It is fitting that she is the mother of the beloved Bill Morrissey. His music told the tales of humanity, colored with working-class struggles, dark love affairs, and humorous takes on society and politics. In the song “Car and Driver,” one of Marion's favorites, he discusses how he can tell the driver of a car by its make. To him, society was a hard-working struggle, but in it he found art and happiness, and an outlet from his bipolar disorder and alcoholism.

"He was the middle son,” says Marion, “He was three years younger than his older brother, and he was adorable, just like the other two. It was November 25, 1951, two days after Thanksgiving. He was beautifully born, seven pounds and seven ounces."

Bill spent his early years in Easton, Massachusetts. "It was a magnificent time because it was small-town living, wonderful neighbors, and I loved it there," she says. "Joe and Bill, his older brother, went to Catholic school at the time. And he was not quite five years old."

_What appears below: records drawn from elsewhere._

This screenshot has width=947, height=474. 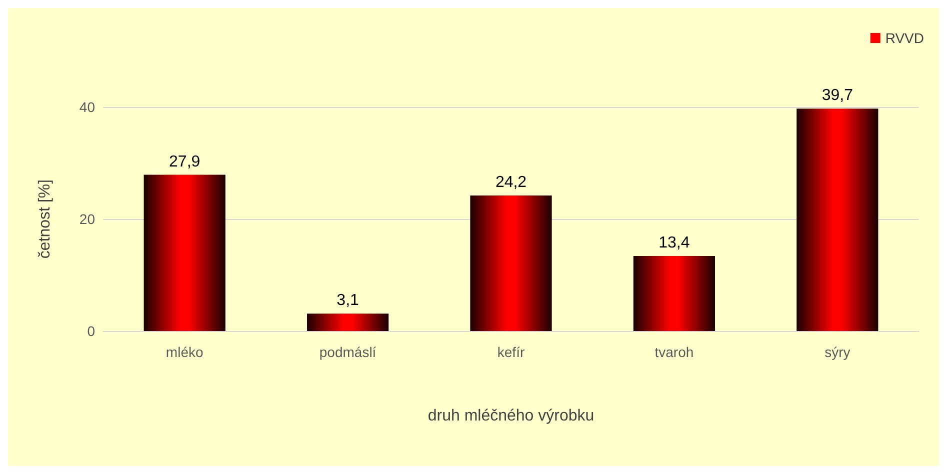 I want to click on x-tick-label: mléko, so click(x=185, y=352).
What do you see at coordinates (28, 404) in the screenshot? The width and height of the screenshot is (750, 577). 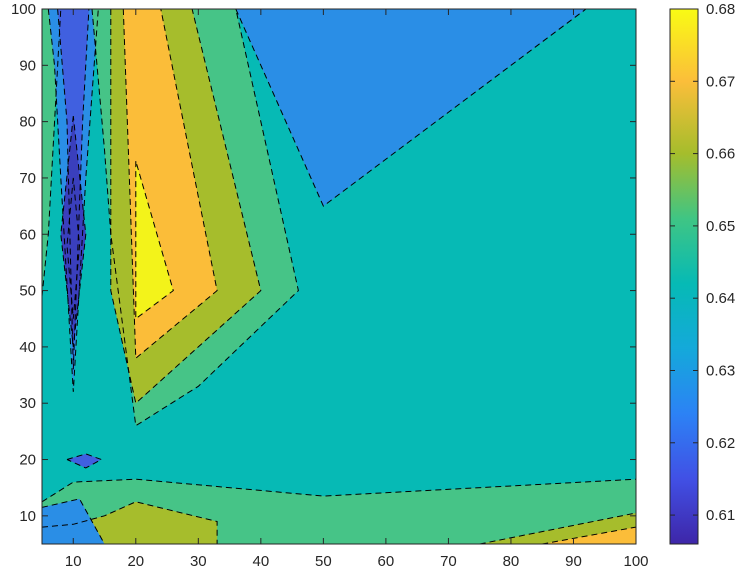 I see `y-tick-label: 30` at bounding box center [28, 404].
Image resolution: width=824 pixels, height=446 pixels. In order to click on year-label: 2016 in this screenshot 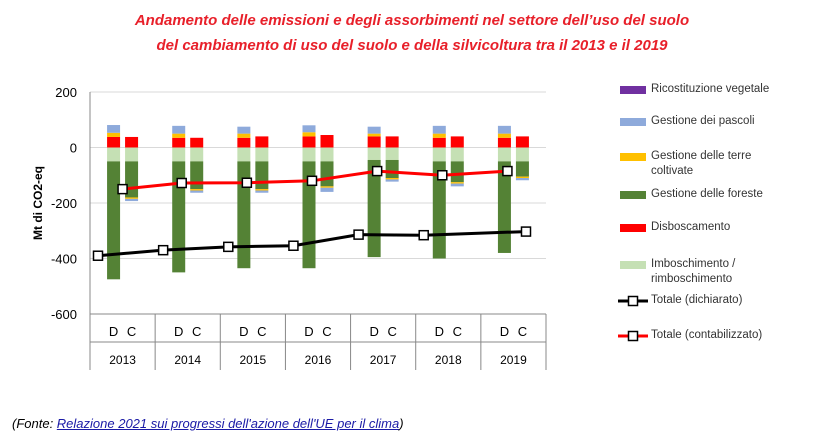, I will do `click(318, 360)`.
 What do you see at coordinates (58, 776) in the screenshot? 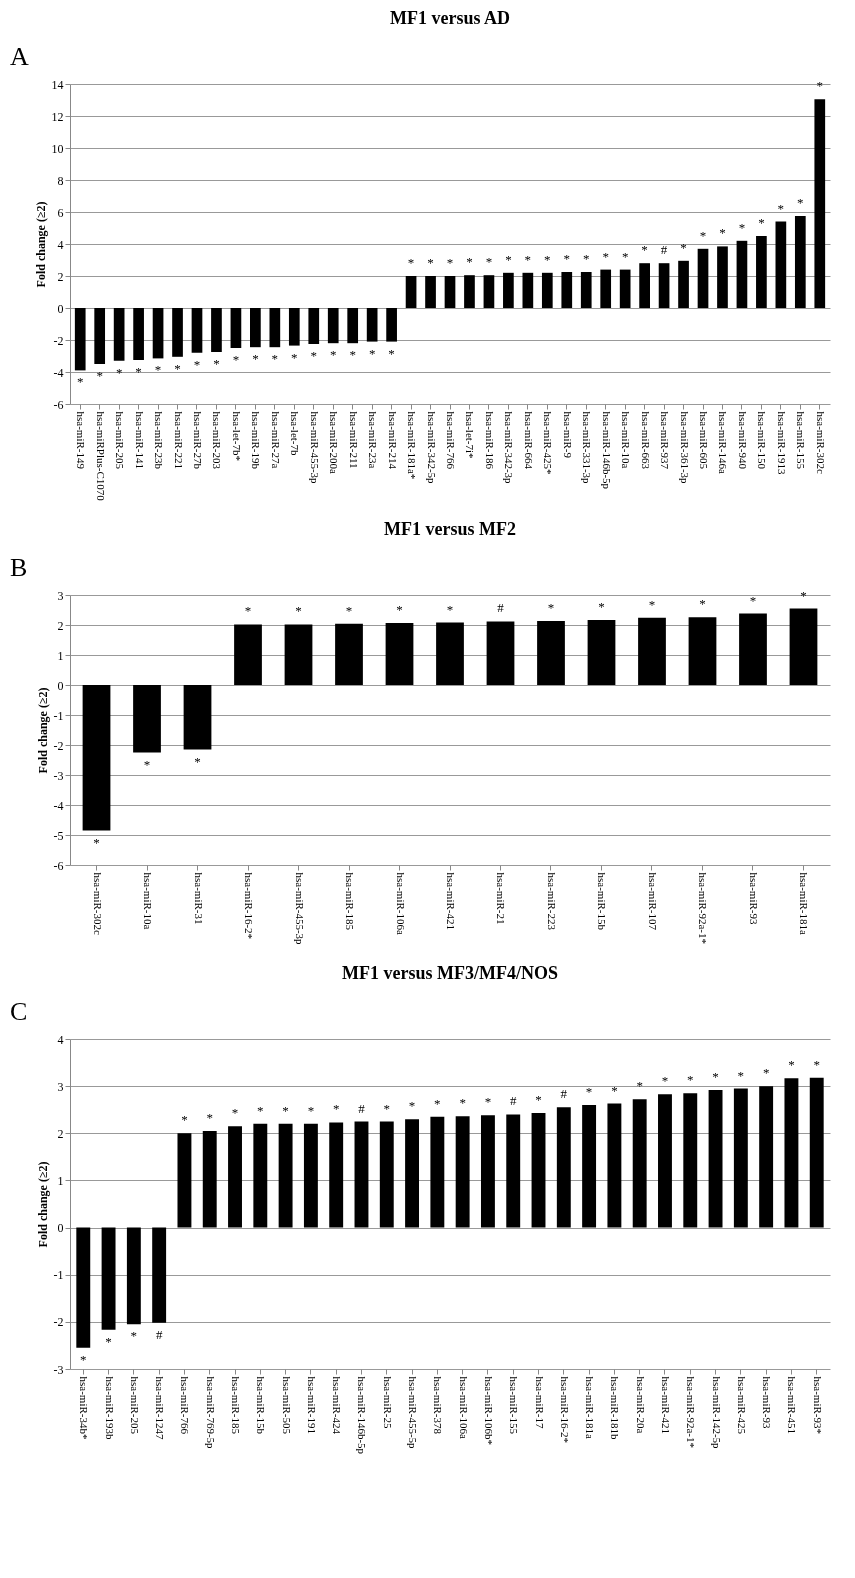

Here’s how Marion Morrissey’s baby grew up to be the artist that Smart Magazine called "a white bluesman, the likes of whom we haven't heard from since Hank Williams stopped riding his horse onto the stage of the Grand Ole Opry." He lived simply, but was well-loved. He was raised to respect humanity, and he grew up with his eyes wide open to the human condition.

"In those days, times were different," Marion says. She hired a "small-town, living taxi driver" to bring her boys home for lunch so she could check up on them during the school day. She says Bill and his brother Joe laughed about how happy they were when their baby brother Tom was born -- it put an end to teasing from the girl down the street.

"It was these minor things, and yet the boys still talked about it. It was a wonderful, wonderful time. I would've been content to stay there and bring up my family in that small town, not only for the charm, but the wonderful people who lived there." They moved to Connecticut when the boys were still kids. People valued the simple life, she says: "Good neighbors, good friends. It was where my two older boys became interested in sports, Little League. Bill was exceptional. He was the catcher on the team, knew the game inside out."

But it was in Acton, Massachusetts, where Bill started his career in music. While in secondary school there, he developed an interest in music and art. Following the recommendation of a teacher, he took art courses at a school in Boston. "But it was just a temporary thing,” says Morrissey. “It wasn't the love of his life. When he was 13, 14, he bought his first guitar.”